Brian (Brian Sheppard) is a successful poet with writer’s block, a rapidly approaching deadline, and rapidly diminishing funds, none of which is making it any easier for him to get back on track. Drew (Colman Domingo) is an older, African-American sculptor who is successful but so obsessed with his work that he neglects his younger, live-in lover, Jim (Zack Ryan), an aspiring actor who also serves as Drew’s model and muse. Finally, Bob (John Lescault) is a wealthy Los Angeles-based talent agent rambling about the streets of Philadelphia looking to buy a little companionship of a deliberately temporary nature.
No points for guessing that the paths of these four men cross, on a single night, as inevitably and predictably as those of the characters in Crash, and much hopping into bed and expositional conversation ensues. In fact, despite quite a few exterior scenes, Beautiful Something feels a lot like a play, and perhaps the intensity of live performance would bring something to the rather schematic characters that would make this material work better. Of course, the sex scenes might not be acceptable in your local community theatre, but that’s an issue for another day.

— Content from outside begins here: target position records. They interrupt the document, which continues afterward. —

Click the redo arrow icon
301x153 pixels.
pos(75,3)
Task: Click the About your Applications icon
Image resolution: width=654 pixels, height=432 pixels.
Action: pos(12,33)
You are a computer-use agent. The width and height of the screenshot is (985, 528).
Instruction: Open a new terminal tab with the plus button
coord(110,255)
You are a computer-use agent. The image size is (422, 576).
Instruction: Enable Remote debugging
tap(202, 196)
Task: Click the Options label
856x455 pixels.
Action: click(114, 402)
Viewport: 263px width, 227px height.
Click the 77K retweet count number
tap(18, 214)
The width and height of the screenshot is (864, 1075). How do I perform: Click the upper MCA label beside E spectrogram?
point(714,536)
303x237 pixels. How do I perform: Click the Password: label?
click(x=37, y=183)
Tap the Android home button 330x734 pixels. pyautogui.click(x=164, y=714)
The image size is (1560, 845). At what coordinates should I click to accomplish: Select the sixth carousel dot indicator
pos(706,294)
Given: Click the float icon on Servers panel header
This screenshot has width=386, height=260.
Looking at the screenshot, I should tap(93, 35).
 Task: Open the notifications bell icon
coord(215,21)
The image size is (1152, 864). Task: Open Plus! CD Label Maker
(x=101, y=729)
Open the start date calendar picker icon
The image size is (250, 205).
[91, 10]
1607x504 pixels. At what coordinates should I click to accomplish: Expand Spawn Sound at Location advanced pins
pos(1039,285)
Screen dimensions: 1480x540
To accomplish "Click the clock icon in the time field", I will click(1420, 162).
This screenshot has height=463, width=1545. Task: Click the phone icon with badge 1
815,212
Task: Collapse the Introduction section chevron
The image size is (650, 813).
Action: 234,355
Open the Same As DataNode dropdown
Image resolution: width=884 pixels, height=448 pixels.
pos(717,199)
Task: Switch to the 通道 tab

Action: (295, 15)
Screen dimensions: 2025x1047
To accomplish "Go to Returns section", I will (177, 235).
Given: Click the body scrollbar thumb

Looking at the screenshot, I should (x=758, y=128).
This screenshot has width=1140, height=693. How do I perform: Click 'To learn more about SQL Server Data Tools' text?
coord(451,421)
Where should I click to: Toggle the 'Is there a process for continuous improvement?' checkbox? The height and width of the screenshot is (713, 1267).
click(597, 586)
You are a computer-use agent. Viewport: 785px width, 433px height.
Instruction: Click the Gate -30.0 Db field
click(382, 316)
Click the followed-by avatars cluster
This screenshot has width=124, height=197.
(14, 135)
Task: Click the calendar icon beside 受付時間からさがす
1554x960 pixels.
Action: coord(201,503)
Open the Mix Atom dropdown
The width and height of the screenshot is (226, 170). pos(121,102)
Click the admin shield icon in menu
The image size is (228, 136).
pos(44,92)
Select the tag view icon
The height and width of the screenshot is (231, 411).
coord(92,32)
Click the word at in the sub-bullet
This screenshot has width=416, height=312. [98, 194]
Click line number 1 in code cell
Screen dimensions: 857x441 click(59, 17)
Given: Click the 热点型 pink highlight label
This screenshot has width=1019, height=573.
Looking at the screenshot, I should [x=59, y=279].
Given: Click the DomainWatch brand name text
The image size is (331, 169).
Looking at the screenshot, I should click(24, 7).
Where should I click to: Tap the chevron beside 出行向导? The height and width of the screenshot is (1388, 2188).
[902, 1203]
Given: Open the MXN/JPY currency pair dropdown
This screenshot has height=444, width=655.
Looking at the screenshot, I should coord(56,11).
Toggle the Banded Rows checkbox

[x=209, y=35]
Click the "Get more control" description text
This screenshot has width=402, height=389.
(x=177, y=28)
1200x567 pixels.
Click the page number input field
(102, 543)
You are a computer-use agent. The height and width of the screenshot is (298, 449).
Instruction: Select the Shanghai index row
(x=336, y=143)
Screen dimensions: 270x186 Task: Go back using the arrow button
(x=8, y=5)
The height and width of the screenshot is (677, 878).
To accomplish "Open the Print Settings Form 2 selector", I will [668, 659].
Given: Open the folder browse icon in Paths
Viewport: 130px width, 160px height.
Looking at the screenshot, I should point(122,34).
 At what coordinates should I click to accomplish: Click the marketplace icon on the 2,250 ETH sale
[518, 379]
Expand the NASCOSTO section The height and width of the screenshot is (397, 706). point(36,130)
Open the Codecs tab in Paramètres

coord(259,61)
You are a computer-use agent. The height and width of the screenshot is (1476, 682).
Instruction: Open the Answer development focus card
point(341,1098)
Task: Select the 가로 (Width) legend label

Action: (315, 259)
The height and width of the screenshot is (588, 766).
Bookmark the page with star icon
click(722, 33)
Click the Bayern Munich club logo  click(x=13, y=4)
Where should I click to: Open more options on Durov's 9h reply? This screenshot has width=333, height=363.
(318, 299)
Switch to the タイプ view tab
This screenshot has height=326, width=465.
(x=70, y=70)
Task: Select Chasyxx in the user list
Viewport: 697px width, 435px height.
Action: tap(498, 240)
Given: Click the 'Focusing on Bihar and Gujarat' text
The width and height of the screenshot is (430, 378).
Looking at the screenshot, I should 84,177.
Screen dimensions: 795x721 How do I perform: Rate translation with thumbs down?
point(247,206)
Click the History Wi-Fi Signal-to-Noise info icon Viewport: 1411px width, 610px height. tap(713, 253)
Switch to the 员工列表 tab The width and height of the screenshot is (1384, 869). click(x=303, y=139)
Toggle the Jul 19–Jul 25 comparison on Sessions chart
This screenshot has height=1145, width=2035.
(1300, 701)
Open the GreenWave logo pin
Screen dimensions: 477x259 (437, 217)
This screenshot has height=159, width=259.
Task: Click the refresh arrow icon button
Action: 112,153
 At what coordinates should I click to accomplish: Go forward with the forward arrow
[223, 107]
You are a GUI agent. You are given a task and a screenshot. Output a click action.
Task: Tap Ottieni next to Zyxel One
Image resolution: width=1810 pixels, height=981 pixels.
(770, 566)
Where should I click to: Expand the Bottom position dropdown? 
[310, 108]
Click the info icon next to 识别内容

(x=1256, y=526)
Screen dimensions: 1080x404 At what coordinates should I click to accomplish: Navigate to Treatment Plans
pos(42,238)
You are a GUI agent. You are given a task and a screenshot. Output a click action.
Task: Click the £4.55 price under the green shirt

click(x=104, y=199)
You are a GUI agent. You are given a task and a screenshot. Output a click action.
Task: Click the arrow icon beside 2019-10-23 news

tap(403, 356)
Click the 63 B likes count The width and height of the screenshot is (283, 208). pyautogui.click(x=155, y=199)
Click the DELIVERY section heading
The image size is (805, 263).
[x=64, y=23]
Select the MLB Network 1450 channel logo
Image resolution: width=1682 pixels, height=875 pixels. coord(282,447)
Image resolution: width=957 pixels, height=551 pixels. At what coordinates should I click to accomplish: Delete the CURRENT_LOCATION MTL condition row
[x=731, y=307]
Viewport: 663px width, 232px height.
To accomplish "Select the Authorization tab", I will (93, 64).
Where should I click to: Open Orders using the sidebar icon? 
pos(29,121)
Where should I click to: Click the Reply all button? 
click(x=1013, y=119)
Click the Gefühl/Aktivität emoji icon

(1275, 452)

Part of the reason I enjoyed Beautiful Something, despite its shortcoming as described above, may be that the film’s incomplete character development leaves you free to imagine lives and motivations for the characters, since Graham (who wrote the script as well as directly) isn’t doing that for you. I guess that’s as fair a reason to watch a film as any. I also loved the views of Philadelphia, from the shiny skyscrapers to the grimy alleyways, as captured by cinematographer Matthew Boyd. | Sarah Boslaugh
Beautiful Something is distributed on DVD by Ariztical Entertainment, and it’s also available on several digital platforms and on Cable on Demand. There are no extras on the disc.